El partido representa la razón histórica y actúa siempre de modo correcto, y por ello tiene el derecho de exigir absoluta obediencia a sus cuadros y a la población en general. Dentro del partido debe reinar, según Lukács, la disciplina política más severa, y en la fábrica la disciplina laboral más rígida, la que se traduciría por el aumento voluntario e incesante de la productividad y la producción. Al formular esta norma Lukács tuvo el mérito de haberse adelantado varios años a Stalin. El trabajo forzado y las purgas en el interior del partido en la joven Rusia Soviética aparecen, por lo tanto, como "un acto moral del partido comunista" y como "el salto del reino de la necesidad al reino de la libertad". Durante la revolución húngara de 1956, Lukács, otra vez Ministro de Educación y Cultura, se pronunció contra la libertad de enseñanza y contra el pluralismo ideológico en los campos de la filosofía y la política. En 1957 sostuvo que Stalin había personificado la línea correcta después del fallecimiento de Lenin.

········

Tarea planteada 1 » En el fragmento sobre Lukács, ¿qué cargo ocupaba él durante la revolución húngara de 1956?
Tarea planteada 2 » Escribe la continuación del fragmento sobre Lukács a partir de su última oración.

Listado mostrado »
········

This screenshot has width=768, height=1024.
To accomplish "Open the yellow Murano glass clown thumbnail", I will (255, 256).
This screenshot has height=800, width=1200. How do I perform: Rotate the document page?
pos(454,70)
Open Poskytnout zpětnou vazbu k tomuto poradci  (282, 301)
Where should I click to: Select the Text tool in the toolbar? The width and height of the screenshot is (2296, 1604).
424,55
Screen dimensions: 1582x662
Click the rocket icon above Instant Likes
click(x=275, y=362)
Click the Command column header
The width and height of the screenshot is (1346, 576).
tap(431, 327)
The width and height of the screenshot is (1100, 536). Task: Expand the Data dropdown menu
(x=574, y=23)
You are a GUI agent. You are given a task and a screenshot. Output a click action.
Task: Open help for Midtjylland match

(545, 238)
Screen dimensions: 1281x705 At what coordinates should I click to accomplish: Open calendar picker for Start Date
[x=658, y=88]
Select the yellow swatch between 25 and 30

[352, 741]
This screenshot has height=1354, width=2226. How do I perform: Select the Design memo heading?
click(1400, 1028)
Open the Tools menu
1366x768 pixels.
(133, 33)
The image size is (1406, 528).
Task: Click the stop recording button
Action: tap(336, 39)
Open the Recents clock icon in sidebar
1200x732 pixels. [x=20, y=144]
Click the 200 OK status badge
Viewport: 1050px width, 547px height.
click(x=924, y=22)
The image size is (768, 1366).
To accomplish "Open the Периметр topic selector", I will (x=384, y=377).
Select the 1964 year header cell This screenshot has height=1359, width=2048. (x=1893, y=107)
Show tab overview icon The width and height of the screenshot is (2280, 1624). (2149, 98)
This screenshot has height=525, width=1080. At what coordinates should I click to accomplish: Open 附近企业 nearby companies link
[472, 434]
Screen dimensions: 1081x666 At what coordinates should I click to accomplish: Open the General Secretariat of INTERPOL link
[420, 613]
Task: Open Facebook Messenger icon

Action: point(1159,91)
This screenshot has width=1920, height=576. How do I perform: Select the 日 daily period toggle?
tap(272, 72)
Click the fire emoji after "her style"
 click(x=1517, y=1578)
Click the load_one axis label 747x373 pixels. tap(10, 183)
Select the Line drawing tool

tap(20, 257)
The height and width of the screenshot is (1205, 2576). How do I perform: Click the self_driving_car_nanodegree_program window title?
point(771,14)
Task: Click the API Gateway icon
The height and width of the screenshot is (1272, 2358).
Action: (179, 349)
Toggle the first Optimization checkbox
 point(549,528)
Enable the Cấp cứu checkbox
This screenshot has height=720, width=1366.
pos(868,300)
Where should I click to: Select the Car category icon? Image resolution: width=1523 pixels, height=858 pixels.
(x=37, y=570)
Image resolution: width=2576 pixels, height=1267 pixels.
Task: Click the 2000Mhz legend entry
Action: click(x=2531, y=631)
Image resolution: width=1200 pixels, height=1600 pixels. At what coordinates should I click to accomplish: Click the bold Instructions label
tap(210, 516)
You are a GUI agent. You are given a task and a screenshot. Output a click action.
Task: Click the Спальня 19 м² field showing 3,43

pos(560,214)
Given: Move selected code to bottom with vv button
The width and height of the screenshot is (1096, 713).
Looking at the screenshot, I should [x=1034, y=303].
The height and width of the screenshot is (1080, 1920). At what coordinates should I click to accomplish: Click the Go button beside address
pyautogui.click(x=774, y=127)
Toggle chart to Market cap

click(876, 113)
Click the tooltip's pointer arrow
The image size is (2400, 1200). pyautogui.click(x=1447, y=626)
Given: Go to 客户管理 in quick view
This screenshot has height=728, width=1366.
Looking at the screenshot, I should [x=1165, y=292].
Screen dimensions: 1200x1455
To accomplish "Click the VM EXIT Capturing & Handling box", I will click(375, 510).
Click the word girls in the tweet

········

Resultado 1 » Era otra vez Ministro de Educación y Cultura.

Resultado 2 »
Casi todos los marxistas, incluyendo los llamados críticos como Georg Lukács, se han adherido al axioma de que un mal socialismo es preferible a un buen capitalismo. Esto se debe, entre otras causas, a una notable incomprensión de la esfera político-institucional, que proviene del núcleo del marxismo primigenio. La creencia en las leyes inexorables de la historia, la mística revolucionaria de una misión superior y el odio al enemigo de clase han imposibilitado (1) el surgimiento de una genuina ética de responsabilidad individual y grupal, que se rija también por el principio de la proporcionalidad de los medios, (2) una apreciación cabal de los elementos mal llamados formales de la moderna democracia representativa y pluralista, (3) un reconocimiento de la legitimidad de los intereses inherentes a corrientes y partidos que no son los propios, y (4) la admisión de que la liberación del individuo no ocurre necesariamente por medio de la emancipación de la especie.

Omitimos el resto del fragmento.